He also noted that while it is difficult to quantify the full impact of global developments, the RBI is confident in its ability to manage domestic growth.

GDP and Inflation Outlook

Despite global headwinds, the RBI now expects India’s GDP to grow by 6.5% in the current fiscal year. Quarterly projections are set at:

  • Q1: 6.5%

  • Q2: 6.7%

  • Q3: 6.6%

  • Q4: 6.3%

This follows a strong 9.2% growth rate recorded in the previous year, showing a robust foundation for recovery.

Meanwhile, the Consumer Price Index (CPI) inflation forecast has been revised down to 4% from 4.2%. The quarterly inflation projections are:

  • Q1: 3.6%

  • Q2: 3.9%

  • Q3: 3.8%

  • Q4: 4.4%

“The risks are evenly balanced,” Malhotra said, suggesting a cautious yet optimistic stance on inflation control.

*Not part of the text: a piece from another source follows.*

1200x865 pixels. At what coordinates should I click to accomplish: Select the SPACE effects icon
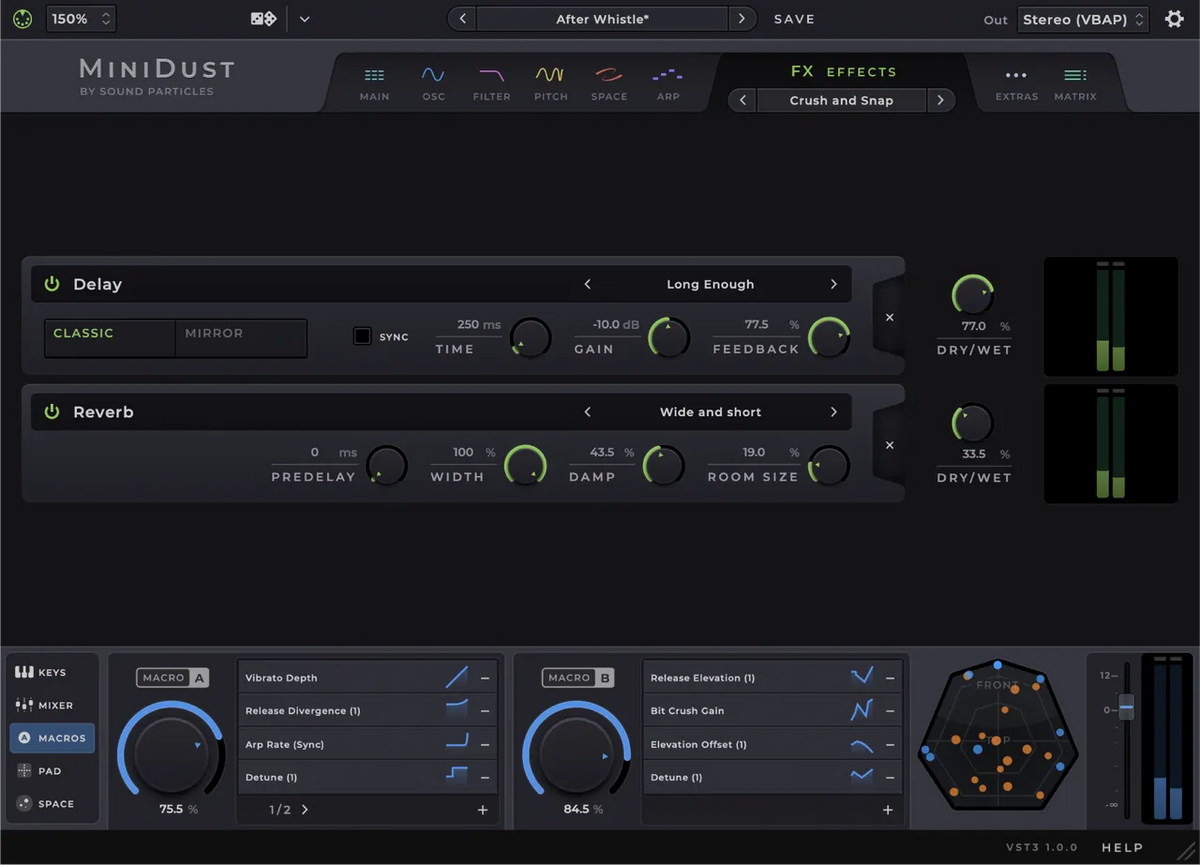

Sectoral Outlook Remains Positive

The Governor painted a hopeful picture for key sectors:

  • Agriculture: Expected to perform well, supported by strong reservoir levels and good crop production.

  • Manufacturing: Showing early signs of revival.

  • Services: Remains resilient.

  • Urban Consumption: Seeing improvement with a rise in discretionary spending.

  • Banking and Corporate Balance Sheets: Described as “healthy,” indicating overall financial sector stability.

The move to cut interest rates reflects the RBI’s proactive approach to navigate through external shocks, support domestic growth, and maintain price stability.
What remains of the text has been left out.